See the Bloomberg article. http://www.bloomberg.com/apps/news?pid=20601087&sid=aiywhz5s9L7g
Given that info it is not surprising that Canadian orders are declined. Although Amazon should have thought about accepting pre-orders.

in reference to: Canada snubbed as Kindle goes global - The Globe and Mail (view on Google Sidewiki)

Friday, September 25, 2009

Sidewiki - kind of cool

Since I like recursion, I'll make a sidewiki entry about my first sidewiki usage. Of course I'll post that to my blog as well.

I wonder if they will tie this into Google Wave?

in reference to: Terry's Technology Topics: My first test of sidewiki (view on Google Sidewiki)

My first test of sidewiki

Not that this is a race, but I did need to beat Tom to the punch on sidewiki. Just because. It may be an interesting and useful tool. Lets see how it goes.

For this first test, I'll share the entry to my blog as well as Twitter.

in reference to: Google Sidewiki (view on Google Sidewiki)

Friday, July 10, 2009

Brilliant Attacks

Brilliant attacks. (especially the laser one !)
- Monitor the powerline and detect and decode keystrokes from 15m away
- Monitor vibrations on desktop object via laser reflections and decode keystrokes.

The more secure we think our systems are, the more we must remind ourselves that there are styles of attacks that we cannot conceive.

If anybody tells me ‘this is complete secure, it is unhackable’, then this I know for sure about the speaker is that they are NOT very imaginative. They might not be thinking very hard about possible attacks. To me this makes products from vendors who make such claims less secure, they will be blind-sided by some hacker with more imagination.

Tuesday, July 07, 2009

What is Scalability?

In computer systems we usually mean "linear scalability" and describes a relation between two measures. It is typically a reference to capacity. Two common measures are CPU capacity and number of users. If an application supports 10 users with 1 CPU and 20 users with 2 CPUs and so on until the numbers get quite large, we would say that it is scalable. because "number of CPUs" = 0.1 * "number of users".

It is a bit more complicated than that because we often have other constraints such as "user response time remains constant" and memory use scales as well. My first example also ignored the possibility of a constant offset, which would represent some fixed overhead. perhaps one-half of a CPU is required even if there are no users. For those who remember their math, y=mx+b is the equation which describes a line.

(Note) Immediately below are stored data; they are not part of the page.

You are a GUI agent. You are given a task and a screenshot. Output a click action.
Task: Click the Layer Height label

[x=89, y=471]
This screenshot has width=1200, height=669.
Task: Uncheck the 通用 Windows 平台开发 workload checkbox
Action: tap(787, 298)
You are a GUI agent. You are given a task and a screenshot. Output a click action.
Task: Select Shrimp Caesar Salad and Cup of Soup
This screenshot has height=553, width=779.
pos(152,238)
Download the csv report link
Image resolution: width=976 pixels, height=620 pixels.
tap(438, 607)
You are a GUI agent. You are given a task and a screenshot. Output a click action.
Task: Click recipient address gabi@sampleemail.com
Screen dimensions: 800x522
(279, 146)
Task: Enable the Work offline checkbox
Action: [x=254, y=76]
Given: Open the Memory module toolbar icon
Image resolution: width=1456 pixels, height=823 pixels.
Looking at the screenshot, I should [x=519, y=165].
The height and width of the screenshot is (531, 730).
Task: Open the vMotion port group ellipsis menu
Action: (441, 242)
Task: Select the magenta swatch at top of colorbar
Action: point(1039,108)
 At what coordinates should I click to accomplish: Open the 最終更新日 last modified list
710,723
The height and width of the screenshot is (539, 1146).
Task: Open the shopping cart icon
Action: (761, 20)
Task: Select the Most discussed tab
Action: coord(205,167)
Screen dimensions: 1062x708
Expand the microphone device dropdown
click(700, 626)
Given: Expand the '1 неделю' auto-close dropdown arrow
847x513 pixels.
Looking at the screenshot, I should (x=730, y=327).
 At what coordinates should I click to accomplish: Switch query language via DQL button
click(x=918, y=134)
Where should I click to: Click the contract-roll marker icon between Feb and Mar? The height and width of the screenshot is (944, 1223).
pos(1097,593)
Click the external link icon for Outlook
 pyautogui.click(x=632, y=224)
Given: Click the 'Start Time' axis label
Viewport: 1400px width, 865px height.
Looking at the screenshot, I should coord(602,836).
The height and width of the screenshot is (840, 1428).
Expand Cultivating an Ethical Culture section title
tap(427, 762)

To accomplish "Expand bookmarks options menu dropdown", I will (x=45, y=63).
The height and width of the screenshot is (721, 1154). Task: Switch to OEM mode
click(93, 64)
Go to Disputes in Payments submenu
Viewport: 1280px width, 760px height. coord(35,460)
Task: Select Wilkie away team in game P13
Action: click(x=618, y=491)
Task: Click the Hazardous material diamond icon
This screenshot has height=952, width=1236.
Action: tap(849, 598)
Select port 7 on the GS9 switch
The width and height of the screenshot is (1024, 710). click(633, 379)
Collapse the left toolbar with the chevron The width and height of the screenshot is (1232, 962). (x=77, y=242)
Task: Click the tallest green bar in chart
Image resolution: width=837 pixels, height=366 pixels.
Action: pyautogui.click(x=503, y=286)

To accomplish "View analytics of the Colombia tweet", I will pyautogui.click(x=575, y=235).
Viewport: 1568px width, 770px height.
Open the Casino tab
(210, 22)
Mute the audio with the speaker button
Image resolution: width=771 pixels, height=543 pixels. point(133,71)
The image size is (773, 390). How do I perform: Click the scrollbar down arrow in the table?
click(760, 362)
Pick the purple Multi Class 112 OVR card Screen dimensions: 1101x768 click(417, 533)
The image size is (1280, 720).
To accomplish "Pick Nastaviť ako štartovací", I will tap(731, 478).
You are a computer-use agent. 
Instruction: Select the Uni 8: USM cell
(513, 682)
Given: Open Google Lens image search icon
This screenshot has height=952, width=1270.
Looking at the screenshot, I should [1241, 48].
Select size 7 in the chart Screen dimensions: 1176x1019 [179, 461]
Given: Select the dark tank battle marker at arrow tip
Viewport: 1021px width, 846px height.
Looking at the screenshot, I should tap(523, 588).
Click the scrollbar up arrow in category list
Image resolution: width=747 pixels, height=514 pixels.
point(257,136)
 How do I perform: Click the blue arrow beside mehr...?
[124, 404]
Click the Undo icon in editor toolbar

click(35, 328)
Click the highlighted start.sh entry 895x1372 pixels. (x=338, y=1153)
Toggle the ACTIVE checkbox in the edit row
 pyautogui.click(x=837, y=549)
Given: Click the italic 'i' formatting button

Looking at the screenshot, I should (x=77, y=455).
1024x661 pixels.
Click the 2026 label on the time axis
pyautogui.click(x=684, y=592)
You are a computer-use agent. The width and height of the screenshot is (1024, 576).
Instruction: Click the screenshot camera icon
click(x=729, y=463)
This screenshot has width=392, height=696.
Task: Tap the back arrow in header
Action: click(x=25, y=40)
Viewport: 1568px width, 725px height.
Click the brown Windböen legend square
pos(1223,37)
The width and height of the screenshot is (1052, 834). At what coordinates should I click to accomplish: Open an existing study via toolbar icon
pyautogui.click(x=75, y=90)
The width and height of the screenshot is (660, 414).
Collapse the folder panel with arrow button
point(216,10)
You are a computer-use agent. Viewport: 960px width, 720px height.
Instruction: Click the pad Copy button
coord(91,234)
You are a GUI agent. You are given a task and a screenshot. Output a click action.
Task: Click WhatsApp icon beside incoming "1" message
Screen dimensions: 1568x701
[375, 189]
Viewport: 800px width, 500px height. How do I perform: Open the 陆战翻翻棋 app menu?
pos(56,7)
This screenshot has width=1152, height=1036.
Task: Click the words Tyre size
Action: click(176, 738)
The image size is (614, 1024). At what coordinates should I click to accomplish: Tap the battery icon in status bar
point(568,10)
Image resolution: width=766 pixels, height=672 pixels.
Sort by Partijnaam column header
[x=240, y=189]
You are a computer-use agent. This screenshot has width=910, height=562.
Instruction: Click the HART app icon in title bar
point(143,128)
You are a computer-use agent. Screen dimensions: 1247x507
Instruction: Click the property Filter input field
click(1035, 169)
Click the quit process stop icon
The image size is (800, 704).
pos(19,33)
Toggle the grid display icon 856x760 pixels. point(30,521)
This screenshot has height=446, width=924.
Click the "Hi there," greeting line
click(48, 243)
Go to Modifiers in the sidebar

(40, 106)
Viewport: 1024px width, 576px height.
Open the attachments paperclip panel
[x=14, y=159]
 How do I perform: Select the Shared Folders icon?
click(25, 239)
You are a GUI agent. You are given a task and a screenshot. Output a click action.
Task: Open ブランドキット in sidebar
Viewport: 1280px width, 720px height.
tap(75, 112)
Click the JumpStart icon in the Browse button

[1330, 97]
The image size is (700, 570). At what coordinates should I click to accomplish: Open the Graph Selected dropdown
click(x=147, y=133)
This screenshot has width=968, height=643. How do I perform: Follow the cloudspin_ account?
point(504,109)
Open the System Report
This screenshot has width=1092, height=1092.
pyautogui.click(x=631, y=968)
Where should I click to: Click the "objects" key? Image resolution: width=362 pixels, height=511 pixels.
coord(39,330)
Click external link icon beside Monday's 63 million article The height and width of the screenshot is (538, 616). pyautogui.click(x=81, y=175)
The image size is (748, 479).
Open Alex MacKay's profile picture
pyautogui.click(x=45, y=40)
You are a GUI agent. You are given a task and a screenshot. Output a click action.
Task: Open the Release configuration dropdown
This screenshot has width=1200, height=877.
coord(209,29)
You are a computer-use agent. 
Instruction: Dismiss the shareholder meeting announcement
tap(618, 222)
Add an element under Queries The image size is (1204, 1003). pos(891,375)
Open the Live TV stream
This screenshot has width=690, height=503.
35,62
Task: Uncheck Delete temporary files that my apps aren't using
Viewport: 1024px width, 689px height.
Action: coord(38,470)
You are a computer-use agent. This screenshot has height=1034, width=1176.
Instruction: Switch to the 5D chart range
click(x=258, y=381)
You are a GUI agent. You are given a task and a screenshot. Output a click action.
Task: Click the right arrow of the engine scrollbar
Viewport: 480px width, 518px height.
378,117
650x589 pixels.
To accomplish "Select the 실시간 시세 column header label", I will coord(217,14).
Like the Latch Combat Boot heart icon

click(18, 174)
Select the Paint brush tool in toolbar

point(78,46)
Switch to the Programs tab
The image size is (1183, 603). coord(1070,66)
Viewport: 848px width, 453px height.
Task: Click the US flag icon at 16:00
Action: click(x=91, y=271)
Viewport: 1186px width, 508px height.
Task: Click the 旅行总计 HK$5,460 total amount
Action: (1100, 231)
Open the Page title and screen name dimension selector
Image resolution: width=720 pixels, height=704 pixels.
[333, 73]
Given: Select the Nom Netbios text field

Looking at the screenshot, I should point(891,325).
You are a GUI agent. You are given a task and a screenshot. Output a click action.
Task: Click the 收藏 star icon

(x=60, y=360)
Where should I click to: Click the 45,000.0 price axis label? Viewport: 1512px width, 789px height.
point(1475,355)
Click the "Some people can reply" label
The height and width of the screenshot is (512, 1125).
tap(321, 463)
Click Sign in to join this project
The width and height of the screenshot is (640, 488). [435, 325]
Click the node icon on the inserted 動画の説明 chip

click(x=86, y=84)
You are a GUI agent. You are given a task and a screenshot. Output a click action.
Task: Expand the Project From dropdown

In my first paragraph i mentioned a possible exception "until the numbers get quite large". How large is large? That depends on the situation the solution is in. We typically would consider sizes that are significantly larger than what we expect, but still within limits. These limits can vary by the nature of the solution. If a workload is driven by internet stock trades, our degree of growth we could expect is much more volatile than if it is the number of Canadian branch locations for a bank (which is pretty much already saturated).

It would be false to assume that the linear scale continues without bound. Linear scale without bound, would be a truly rare situation. At various points as workload grows you will run into "walls". They are called that because when you look a the graph of this situation your resource usage grows much faster than your workload - as if it hits a wall.

These wall situations usually occur because some other resource becomes saturated. For example, perhaps your database server "maxes" out. In that case adding more CPUs to your application server won't help. But, perhaps re-engineering the database server will remove that constraint and allow for further growth. Sometimes these walls are "hard"; that is re-engineering won't alleviate the constraint.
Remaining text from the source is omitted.